Gabbour Maya, Schnell Susanne, Jarvis Kelly, Robinson Joshua D, Markl Michael, Rigsby Cynthia K
Department of Medical Imaging #9, Ann & Robert H. Lurie Children's Hospital of Chicago, 225 E. Chicago Ave., Chicago, IL, 60611, USA.
Pediatr Radiol. 2015 Jun;45(6):804-13. doi: 10.1007/s00247-014-3246-z. Epub 2014 Dec 9.
Doppler echocardiography (echo) is the reference standard for blood flow velocity analysis, and two-dimensional (2-D) phase-contrast magnetic resonance imaging (MRI) is considered the reference standard for quantitative blood flow assessment. However, both clinical standard-of-care techniques are limited by 2-D acquisitions and single-direction velocity encoding and may make them inadequate to assess the complex three-dimensional hemodynamics seen in congenital heart disease. Four-dimensional flow MRI (4-D flow) enables qualitative and quantitative analysis of complex blood flow in the heart and great arteries.
The objectives of this study are to compare 4-D flow with 2-D phase-contrast MRI for quantification of aortic and pulmonary flow and to evaluate the advantage of 4-D flow-based volumetric flow analysis compared to 2-D phase-contrast MRI and echo for peak velocity assessment in children and young adults.
Two-dimensional phase-contrast MRI of the aortic root, main pulmonary artery (MPA), and right and left pulmonary arteries (RPA, LPA) and 4-D flow with volumetric coverage of the aorta and pulmonary arteries were performed in 50 patients (mean age: 13.1 ± 6.4 years). Four-dimensional flow analyses included calculation of net flow and regurgitant fraction with 4-D flow analysis planes similarly positioned to 2-D planes. In addition, 4-D flow volumetric assessment of aortic root/ascending aorta and MPA peak velocities was performed and compared to 2-D phase-contrast MRI and echo.
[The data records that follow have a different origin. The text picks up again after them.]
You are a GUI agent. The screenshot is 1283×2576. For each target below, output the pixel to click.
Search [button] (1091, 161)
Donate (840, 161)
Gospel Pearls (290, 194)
Excellent correlation and agreement were found between 2-D phase-contrast MRI and 4-D flow for net flow (r = 0.97, P < 0.001) and excellent correlation with good agreement was found for regurgitant fraction (r = 0.88, P < 0.001) in all vessels. Two-dimensional phase-contrast MRI significantly underestimated aortic (P = 0.032) and MPA (P < 0.001) peak velocities compared to echo, while volumetric 4-D flow analysis resulted in higher (aortic: P = 0.001) or similar (MPA: P = 0.98) peak velocities relative to echo.
Excellent flow parameter agreement between 2-D phase-contrast MRI and 4-D flow and the improved volumetric 4-D flow velocity analysis relative to echo suggests that 4-D flow has the potential to become a clinical alternative to 2-D phase-contrast MRI.
多普勒超声心动图是血流速度分析的参考标准,二维相位对比磁共振成像(MRI)被认为是定量血流评估的参考标准。然而,这两种临床标准护理技术都受二维采集和单向速度编码的限制,可能不足以评估先天性心脏病中复杂的三维血流动力学。四维血流MRI(4D血流)能够对心脏和大动脉中的复杂血流进行定性和定量分析。
本研究的目的是比较4D血流与二维相位对比MRI在主动脉和肺血流定量方面的差异,并评估基于4D血流的容积血流分析相对于二维相位对比MRI和超声心动图在儿童和年轻成人峰值速度评估中的优势。
对50例患者(平均年龄:13.1±6.4岁)进行主动脉根部、主肺动脉(MPA)以及左右肺动脉(RPA、LPA)的二维相位对比MRI检查,以及覆盖主动脉和肺动脉的4D血流检查。4D血流分析包括在与二维平面位置相似的4D血流分析平面上计算净流量和反流分数。此外,对主动脉根部/升主动脉和MPA的峰值速度进行4D血流容积评估,并与二维相位对比MRI和超声心动图进行比较。
在所有血管中,二维相位对比MRI与4D血流在净流量方面具有极好的相关性和一致性(r = 0.97,P < 0.001),在反流分数方面具有极好的相关性和良好的一致性(r = 0.88,P < 0.001)。与超声心动图相比,二维相位对比MRI显著低估了主动脉(P = 0.032)和MPA(P < 0.001)的峰值速度,而4D血流容积分析得出的峰值速度相对于超声心动图更高(主动脉:P = 0.001)或相似(MPA:P = 0.98)。
二维相位对比MRI与4D血流之间在血流参数方面具有极好的一致性,且相对于超声心动图,4D血流容积速度分析有所改进,这表明4D血流有可能成为二维相位对比MRI的临床替代方法。